At its core, the Scorecard asks: What makes an app secure? It identifies several touchpoints, from the very basic, such transit encryption, to the more involved, like allowing for code audits. For the technically indoctrinated, the list is a fascinating first look into the nuances of various communication clients, and for the global NGOs, activists, and journalists the list will become especially indispensable.

But the ubiquity of some of the most insecure apps (i.e., Facebook Messenger, Skype, and Google Hangouts) on the list demonstrates how low consumer demand for security — limited to the few aforementioned circles — truly is. Upon further investigation, it becomes easier to understand why the Facebook-and-email mobile user might seem lackadaisical. In the methodology section, there are many references to “endpoints,” “user keys,” and other cryptographic jargon which can feel opaque and confusing to the casual user.

For example, one question on the Scorecard, “Can you verify contacts’ identities,” seems utterly inapplicable to the “average” consumer, who knows every person in their phone’s address book. But this question actually refers to a hacker’s ability to essentially trick an app into thinking it is communicating with a trusted source, and then stealing or re-routing any information the user enters. China was recently caught doing this to Chinese citizens’ iCloud accounts[5].

It is in this dense and complicated verbiage that privacy activists and the public find the chasm separating them.
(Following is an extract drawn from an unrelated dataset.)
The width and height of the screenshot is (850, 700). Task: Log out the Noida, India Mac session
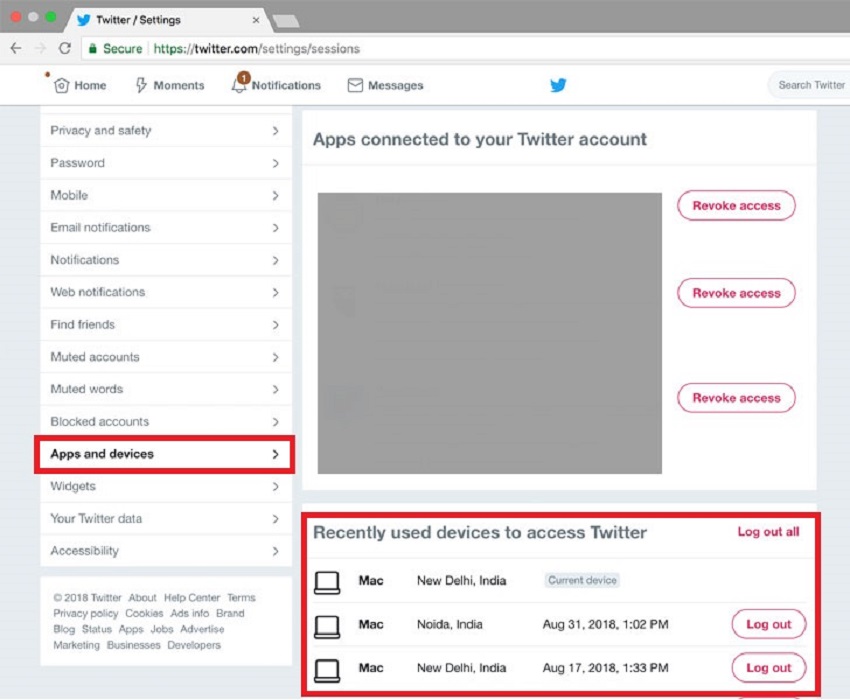(768, 625)
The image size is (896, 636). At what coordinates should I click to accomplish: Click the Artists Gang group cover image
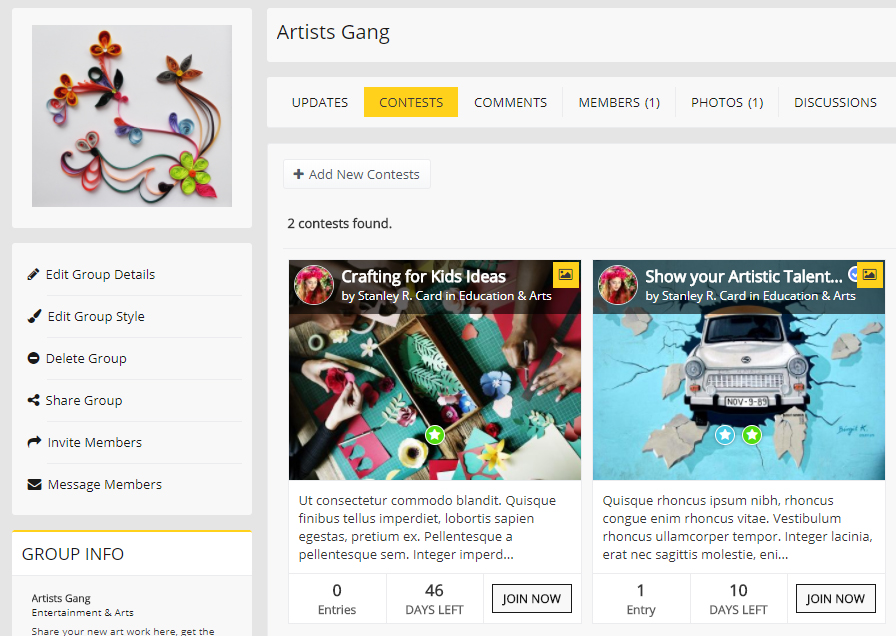[x=132, y=116]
Much the same as the term Net Neutrality was labelled more boring than Sting,[6] many of the terms that come second nature to privacy groups are either misconstrued or off-putting to the public at large.

However, mobile messaging service WhatsApp might be a signal of a changing tide. Recently, the company announced their partnership with Open Whisper Systems to introduce end-to-end encryption.[7] End-to-end encryption is the envelope to a non-secure message’s postcard. While it may not solve the problem of back doors or security holes, it at least ensures a message’s journey will be uninterrupted by prying eyes.

Admittedly, the move by WhatsApp translates to little more than Google introducing https into Gmail. In 2010, Google announced a move to full adoption of the secure protocol that would protect email data from computer to server, from an opt-in model that was rolled out in 2008. [8] It hasn’t protected Gmail users from NSA or even Google surveillance, but it was also a relatively simple implementation that caused little customer pain. Like Google, WhatsApp’s decision to encrypt traffic has had little effect on the customer’s daily use of the product, and the press surrounding the move may be enough to spark conversations among a mainstream audience and bring attention needed cultural shifts. In this way, even a rudimentary technical upgrade can have much larger societal impact.

We as a society are still continuing to chart dark waters in the field of digital security. The complacent adoption of surveillance devices is surely not what casual users think about when purchasing the latest mobile device, but it is imperative that privacy activists find shared ground and open accessible conversation around mobile security. The major challenge is that users, at best, don’t understand the need for complex security systems and, at worst, demonize these measures as the realm of criminals and terrorists. The greatest progress to be made in the near future is less about the development of new technologies, and more about social buy-in to these paradigms.